- Flag of the National Front for Democracy and Justice
- Leader: Abdallah Chidi Djorkodeï
- Dates active: 25 June 2018–14 December 2023
- Groups: Zaghawa, Toubou
- Active regions: Southern Libya, northern Chad

= National Front for Democracy and Justice =

The National Front for Democracy and Justice (FNDJT, Front de la Nation pour la Démocratie et la Justice au Tchad) is a now defunct Chadian rebel group created on 25 July 2018 by Makaïla Acyl, Allatchi Koukoulé and Adam Tchaemae.
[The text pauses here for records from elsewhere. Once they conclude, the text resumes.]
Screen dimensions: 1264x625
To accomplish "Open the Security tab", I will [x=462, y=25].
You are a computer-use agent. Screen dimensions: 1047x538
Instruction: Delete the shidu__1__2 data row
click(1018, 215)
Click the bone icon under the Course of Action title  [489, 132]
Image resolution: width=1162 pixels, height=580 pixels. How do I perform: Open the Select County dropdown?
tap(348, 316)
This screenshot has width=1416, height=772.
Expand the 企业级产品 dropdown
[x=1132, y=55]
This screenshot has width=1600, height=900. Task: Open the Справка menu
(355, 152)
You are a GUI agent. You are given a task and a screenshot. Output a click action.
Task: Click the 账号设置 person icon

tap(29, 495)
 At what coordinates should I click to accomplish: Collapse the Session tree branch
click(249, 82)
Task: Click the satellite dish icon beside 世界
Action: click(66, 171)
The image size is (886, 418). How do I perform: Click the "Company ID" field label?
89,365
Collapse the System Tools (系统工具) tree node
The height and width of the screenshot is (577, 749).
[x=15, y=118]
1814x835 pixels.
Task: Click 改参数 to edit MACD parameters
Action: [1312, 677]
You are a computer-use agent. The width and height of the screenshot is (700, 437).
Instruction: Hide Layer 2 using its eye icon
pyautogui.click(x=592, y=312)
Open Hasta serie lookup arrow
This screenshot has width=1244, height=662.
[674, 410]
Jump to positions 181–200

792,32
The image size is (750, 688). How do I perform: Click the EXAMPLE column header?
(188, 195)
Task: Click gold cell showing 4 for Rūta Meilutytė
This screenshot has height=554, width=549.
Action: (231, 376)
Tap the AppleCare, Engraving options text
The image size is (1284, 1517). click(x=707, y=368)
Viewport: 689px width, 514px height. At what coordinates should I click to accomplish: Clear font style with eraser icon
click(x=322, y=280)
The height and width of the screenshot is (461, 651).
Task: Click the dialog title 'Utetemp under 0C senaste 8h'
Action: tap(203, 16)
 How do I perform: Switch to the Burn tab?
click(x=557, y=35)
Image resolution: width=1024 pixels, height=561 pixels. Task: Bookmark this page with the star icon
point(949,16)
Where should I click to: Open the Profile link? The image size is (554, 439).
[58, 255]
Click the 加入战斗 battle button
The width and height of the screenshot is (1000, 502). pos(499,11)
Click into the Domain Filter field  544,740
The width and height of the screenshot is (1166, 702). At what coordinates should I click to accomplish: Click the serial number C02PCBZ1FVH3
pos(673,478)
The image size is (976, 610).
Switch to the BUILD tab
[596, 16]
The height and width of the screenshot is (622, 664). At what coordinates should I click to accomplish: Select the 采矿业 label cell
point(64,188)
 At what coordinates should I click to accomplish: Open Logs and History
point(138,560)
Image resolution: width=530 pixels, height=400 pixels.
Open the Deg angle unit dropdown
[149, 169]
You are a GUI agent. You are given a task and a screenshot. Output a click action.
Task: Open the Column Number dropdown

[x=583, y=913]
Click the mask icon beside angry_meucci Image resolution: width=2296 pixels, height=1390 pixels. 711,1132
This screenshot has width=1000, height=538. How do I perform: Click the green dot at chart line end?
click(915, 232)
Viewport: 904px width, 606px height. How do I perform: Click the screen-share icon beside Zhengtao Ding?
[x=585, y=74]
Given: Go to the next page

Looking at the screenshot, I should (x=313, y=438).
It was active during the Insurgency in Chad (2016–present) around the Tibesti region and southern Libya especially near the Libyan city of Murzuk.

==History==
The FNDJT was created by former Movement for Democracy and Justice in Chad (MDJT) faction leaders Adam Tchaemae and Allatchi Koukoulé and Makaïla Acyl, the son of Chadian rebel Ahmat Acyl. Groups members were mostly former MDJT fighters and came from the Arabic Toubou and Zaghawa ethnic groups. On 28 September 2018 they reportedly seized a 60-member Agence nationale de sécurité (ANS) convoy in the city of Murzuk. On 26 January 2021, the FNDJT claimed to have attacked an military outpost in Kouri Bougoudi from its rear bases in Libya. On 31 May the Chadian army attacked FNDJT and the Military Command Council for the Salvation of the Republic (CCMSR) troops in Kouri Bougoudi, Tibesti region. Chadian forces claimed to have killed 23 rebels and FNDJT claimed to have killed "15 soldiers, including two senior officers" in the fighting.

== Disarmament ==
After a clash in July 2023 in which Chadian forces had launched an attack against a FNDJT forward operating base in Dozo, 80 kilometers from the city of Wour, 300 FNDJT members surrendered to Chadian forces. In a ceremony held on 14 of December one of the groups leaders Allatchi Koukoulé and 500 former FNDJT combatants were officially intregated to the Chadian armed forces.